§ **WHAT NEEDS TO BE DONE**:
Would you write out the data below exactly, with every line intact?

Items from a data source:
= = = = = = =

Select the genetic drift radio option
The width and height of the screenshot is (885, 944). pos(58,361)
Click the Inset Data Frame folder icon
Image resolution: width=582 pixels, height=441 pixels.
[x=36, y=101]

= = = = = = =

§ **ANSWER SECTION**:
Select the genetic drift radio option
The width and height of the screenshot is (885, 944). pos(58,361)
Click the Inset Data Frame folder icon
Image resolution: width=582 pixels, height=441 pixels.
[x=36, y=101]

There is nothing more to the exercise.